The person’s alcohol addiction is not caused by the doctor or the failure to give that advice to the family and unless there was clear evidence that compulsory treatment would change some outcome then proof of damage would be hard.
And then there’s the question of what would the ‘reasonable doctor’ do and that’s where I raised the clinical issue of does compulsory treatment work. If the consensus of medical opinion is that it does not, it may be reasonable not to consider it in the same way doctor’s don’t have to consider other treatment options that don’t work.

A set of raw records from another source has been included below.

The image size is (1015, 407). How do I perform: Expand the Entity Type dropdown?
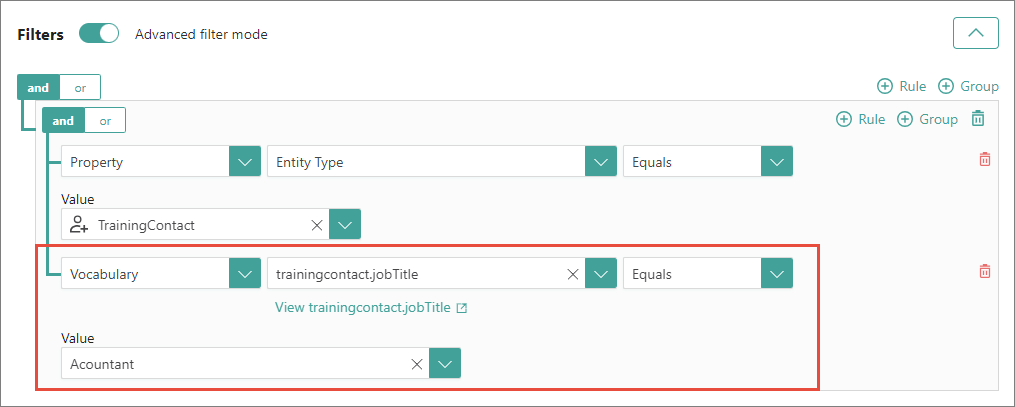tap(600, 162)
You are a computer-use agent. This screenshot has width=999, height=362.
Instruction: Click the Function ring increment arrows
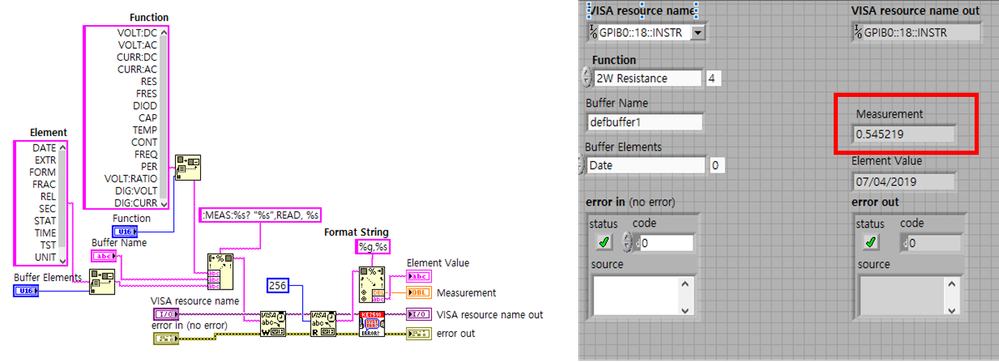click(586, 78)
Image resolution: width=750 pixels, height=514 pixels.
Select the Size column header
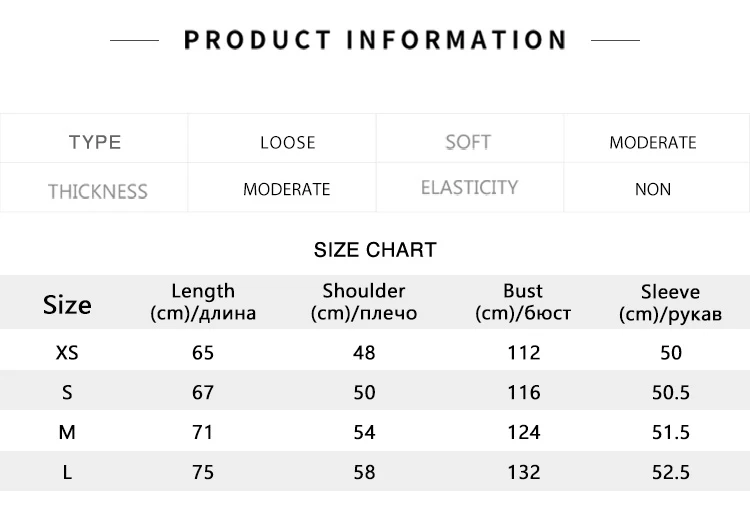(67, 305)
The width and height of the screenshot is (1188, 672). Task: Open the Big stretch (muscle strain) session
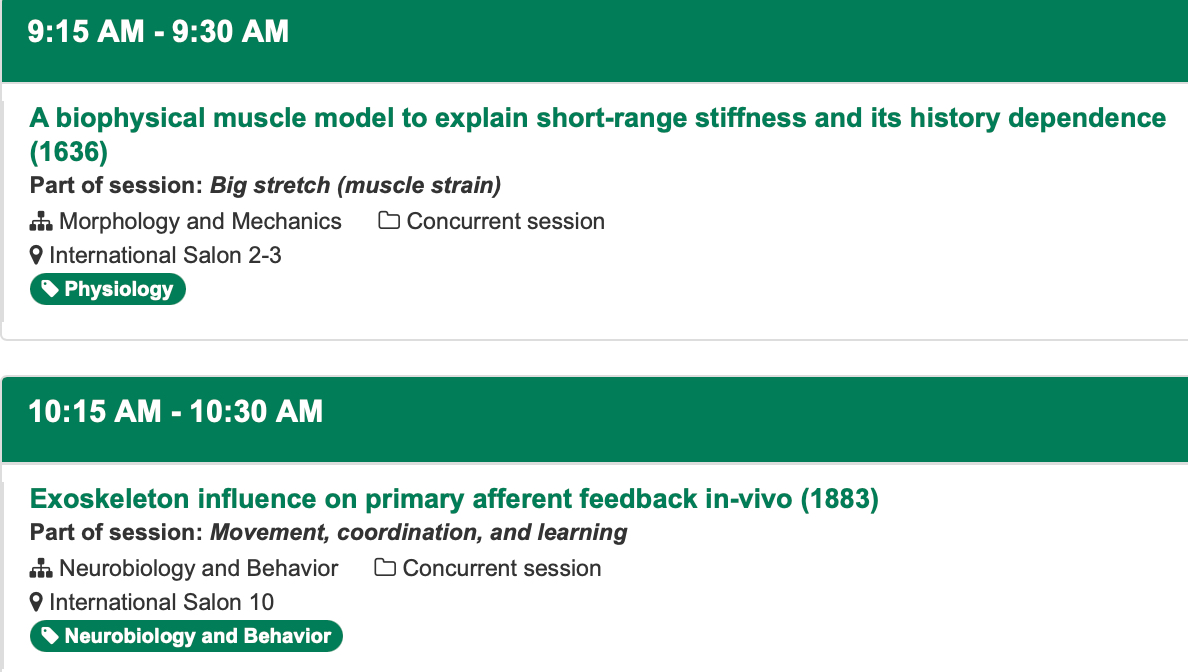click(355, 186)
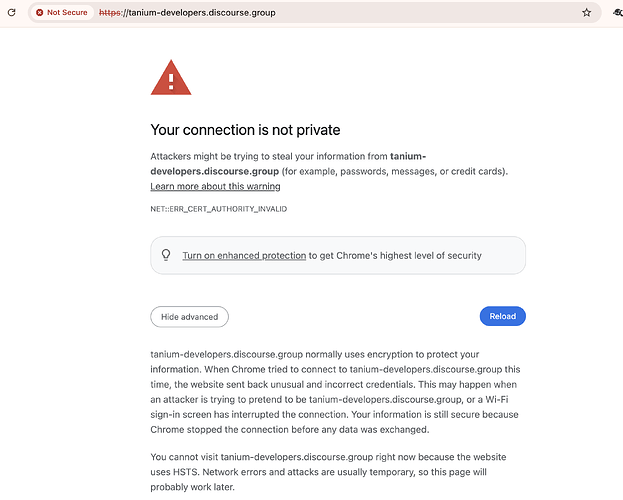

So my answer was that yes, it would be possible to argue that failure by a doctor to advise the family of the Alcohol and Drug Dependency Act 1968 was a breach of duty, but it could be a very hard case to establish. Like the WA Court of Appeal said in Dekker’s case (discussed above) it would depend on all the circumstances so a simple ‘it would be’ or ‘it would not be’ answer is not possible.
And yes, professional standards are not the same as tort law. A doctor or other registered health professional may be subject to disciplinary action even if they are not liable in tort or have committed no crime – that is part of why we have professional discipline so the profession can set the standards it expects of members which is considering very different things to the legal dispute resolution between parties.